- MATERIAL PROVIDED
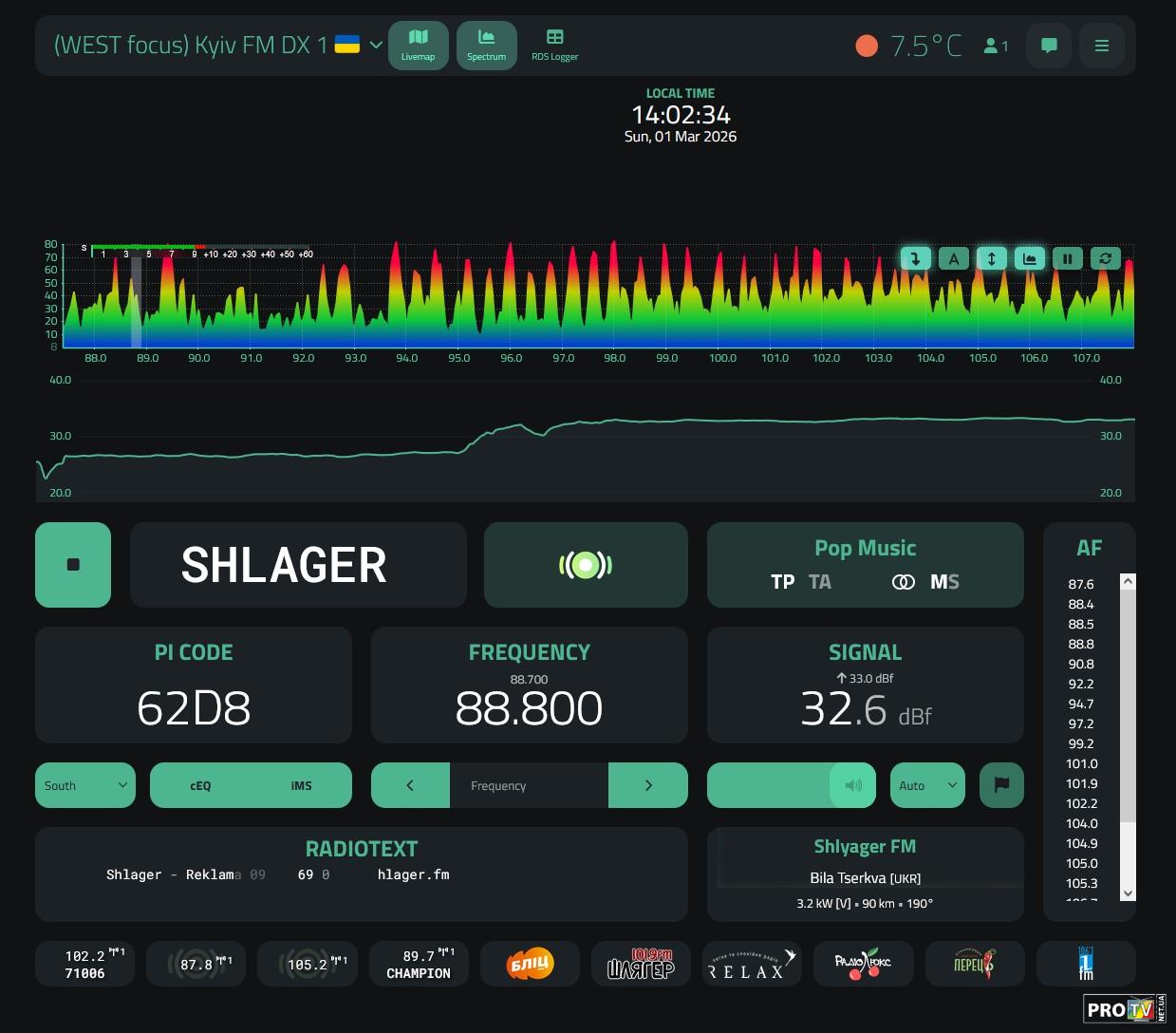
Task: Expand the Kyiv FM DX server selector
Action: point(376,45)

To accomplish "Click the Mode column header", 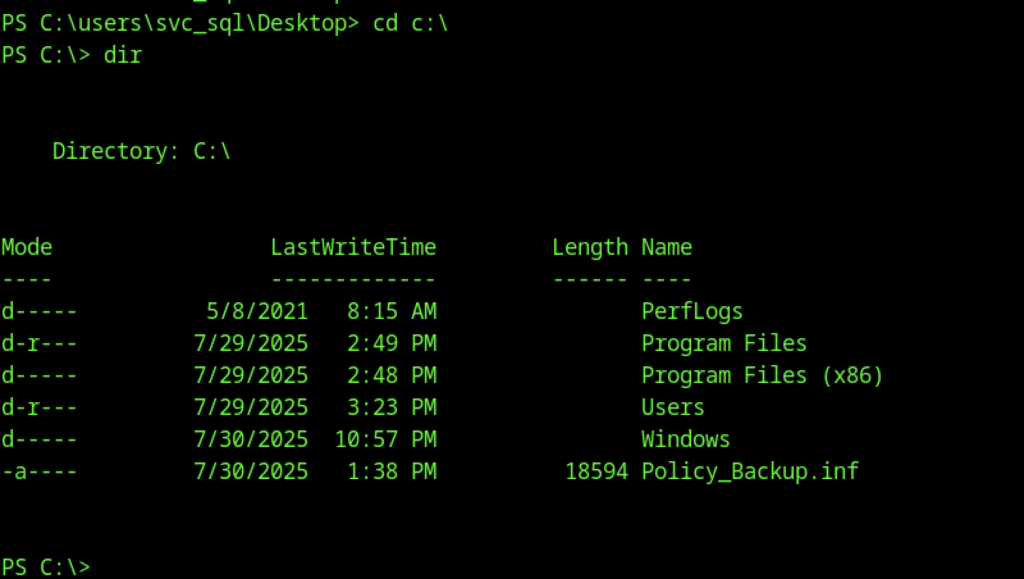I will click(x=27, y=247).
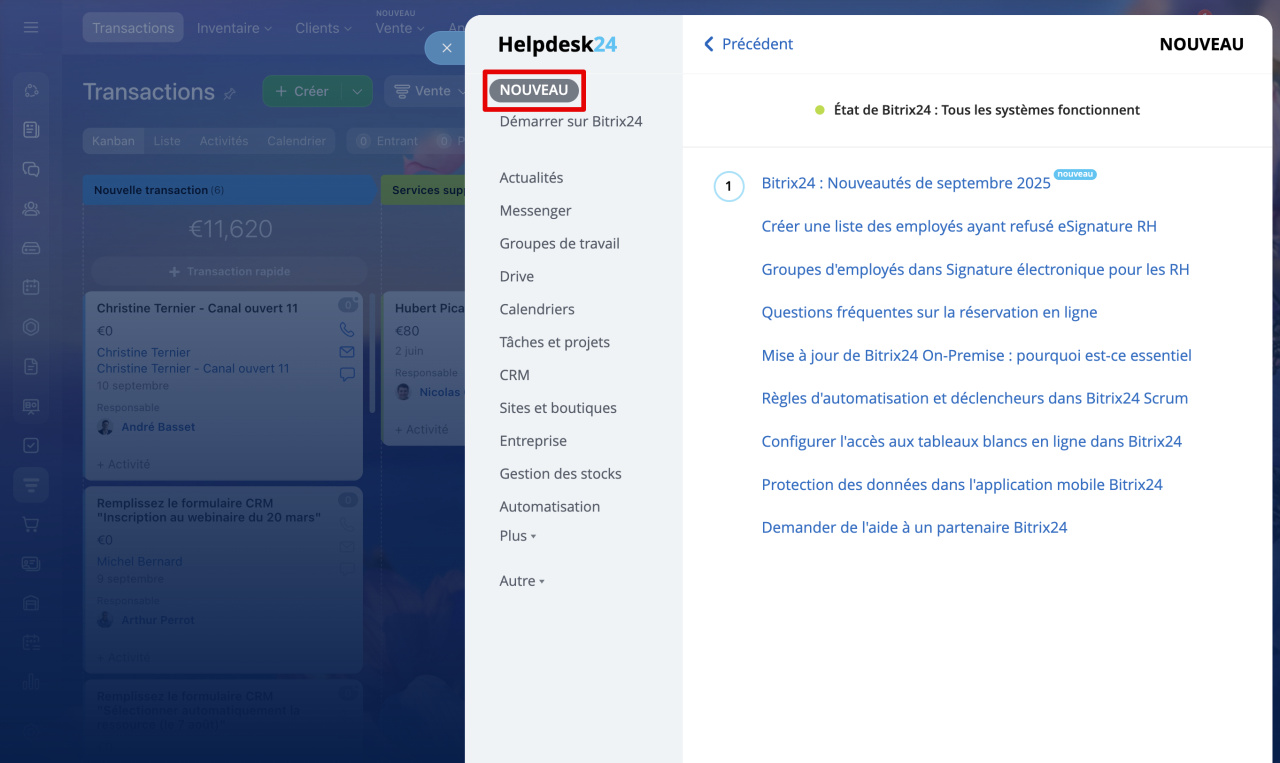Click the envelope icon on Christine Ternier card

pyautogui.click(x=347, y=352)
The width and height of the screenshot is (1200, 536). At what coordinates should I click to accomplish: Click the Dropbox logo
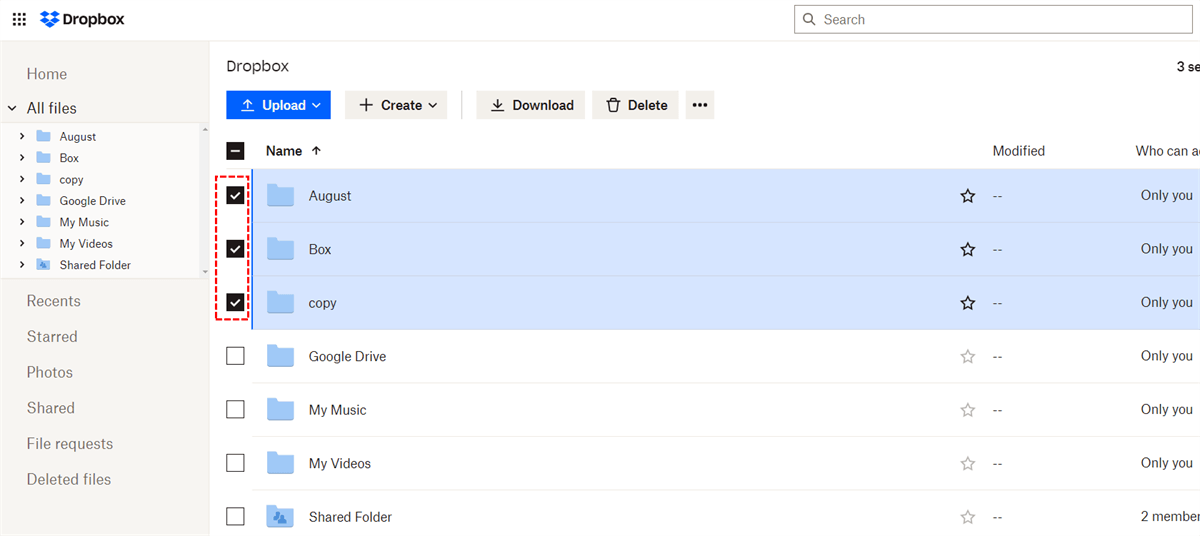pos(82,20)
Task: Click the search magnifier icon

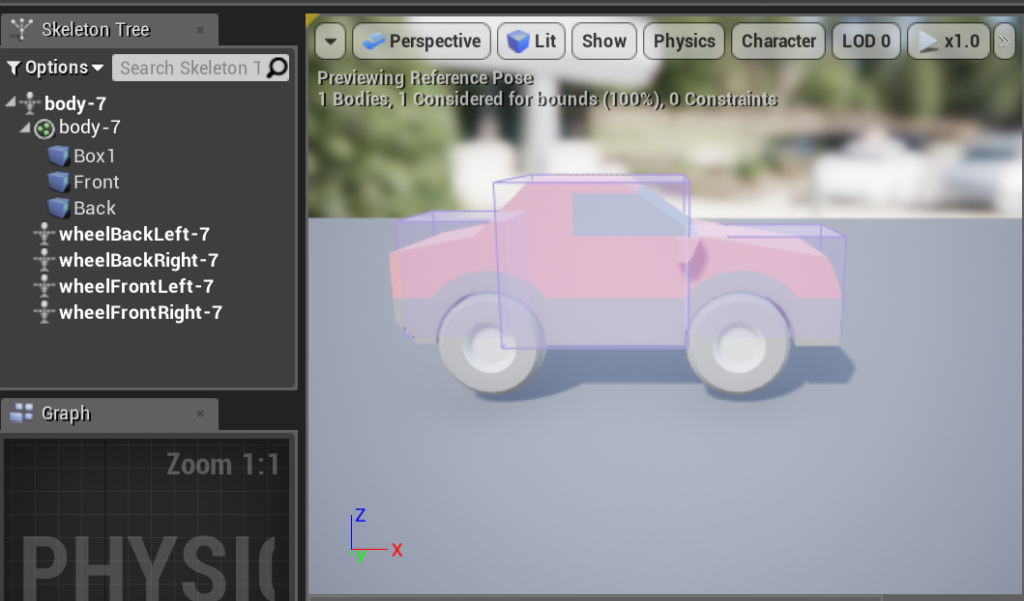Action: (277, 67)
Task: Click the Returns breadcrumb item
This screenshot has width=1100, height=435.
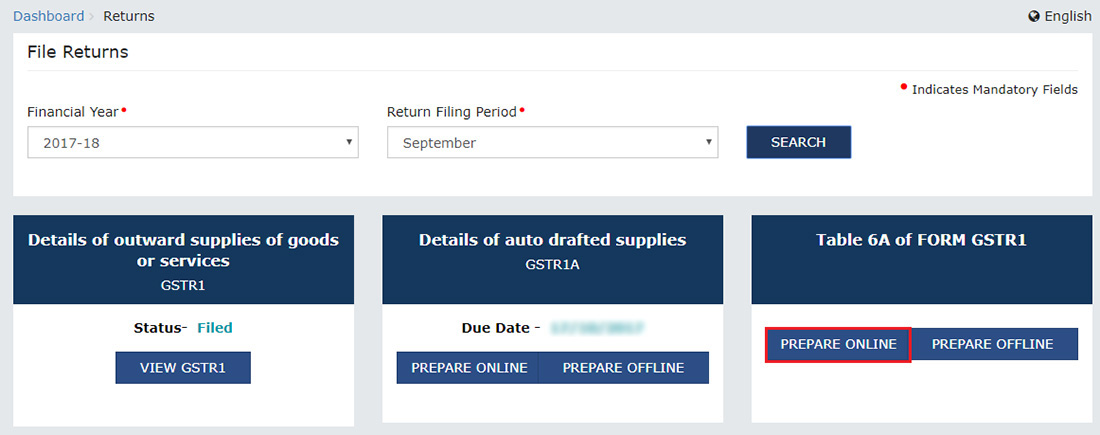Action: coord(129,16)
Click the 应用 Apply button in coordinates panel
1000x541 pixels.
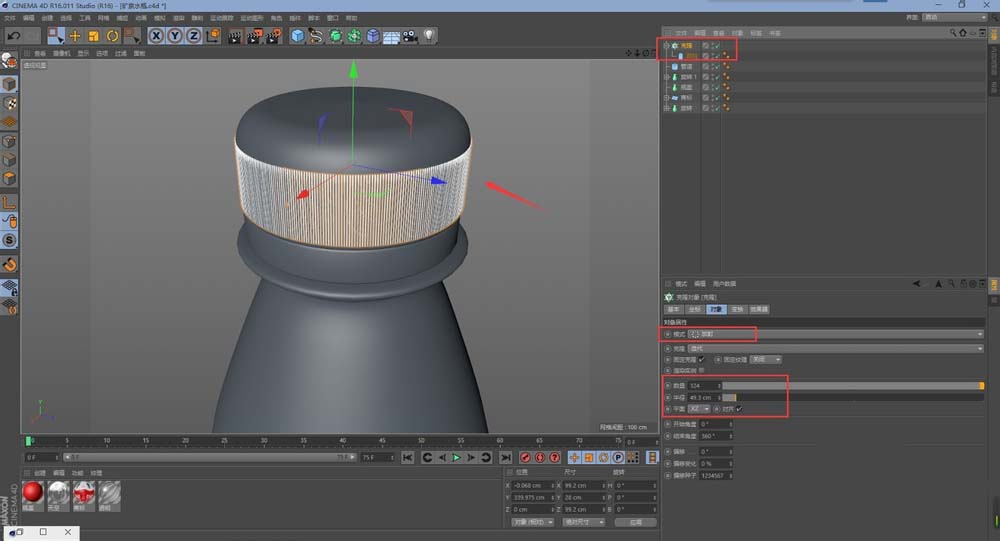tap(635, 522)
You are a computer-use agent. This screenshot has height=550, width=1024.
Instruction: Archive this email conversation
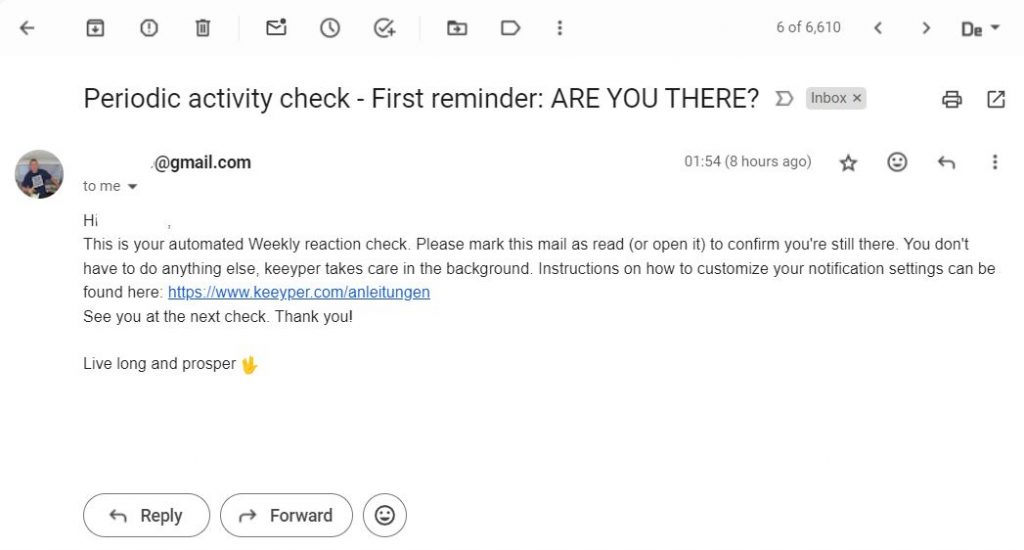pyautogui.click(x=96, y=29)
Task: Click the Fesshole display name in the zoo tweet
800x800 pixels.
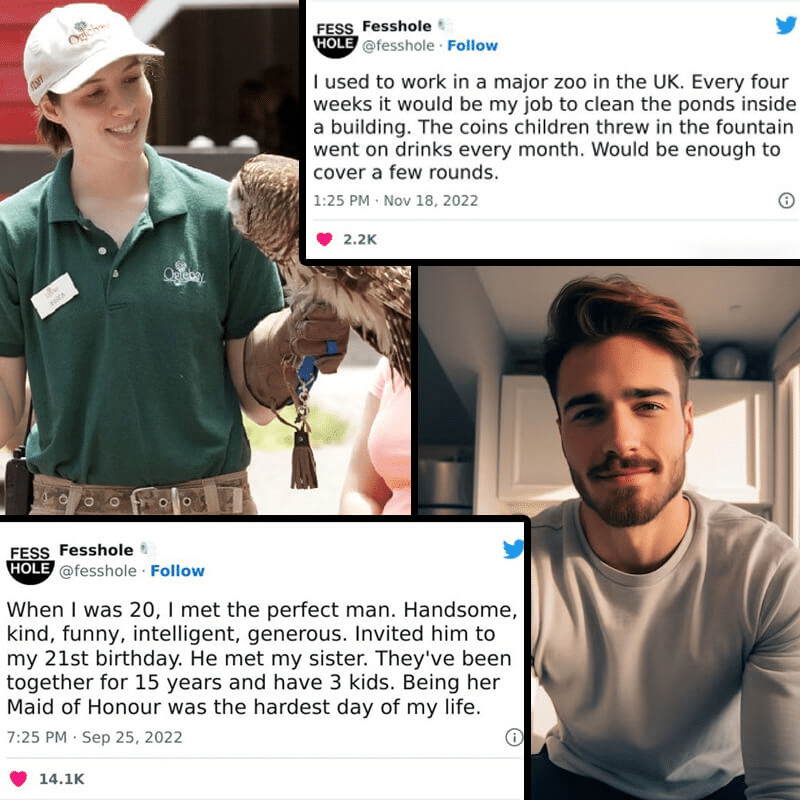Action: (x=396, y=26)
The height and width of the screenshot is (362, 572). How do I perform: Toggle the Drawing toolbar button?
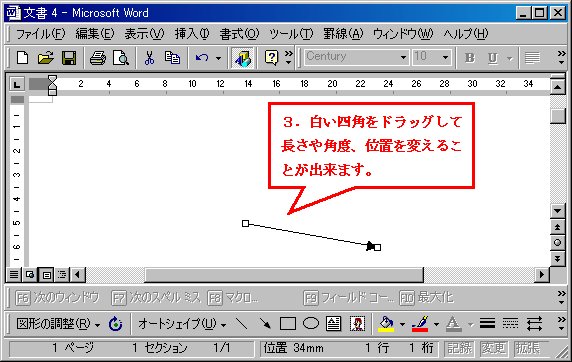point(243,58)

- TO BE DONE
Write out the lines again, from the one containing "Task: Click the Returns breadcrumb item" through the last line, and shift each coordinate in the answers by adding 112 to it. Leave out the pictures.

- RESULT OF THIS TASK
Task: Click the Returns breadcrumb item
This screenshot has width=1100, height=435.
Action: coord(241,128)
Click the 应用 Apply button in coordinates panel
1000x541 pixels.
tap(747, 634)
You are a computer-use agent. This screenshot has height=550, width=1024.
Instruction: Archive this email conversation
pyautogui.click(x=208, y=141)
Task: Click the Fesshole display name in the zoo tweet
800x800 pixels.
Action: (x=508, y=138)
The height and width of the screenshot is (362, 572). How do I perform: Toggle the Drawing toolbar button?
point(355,170)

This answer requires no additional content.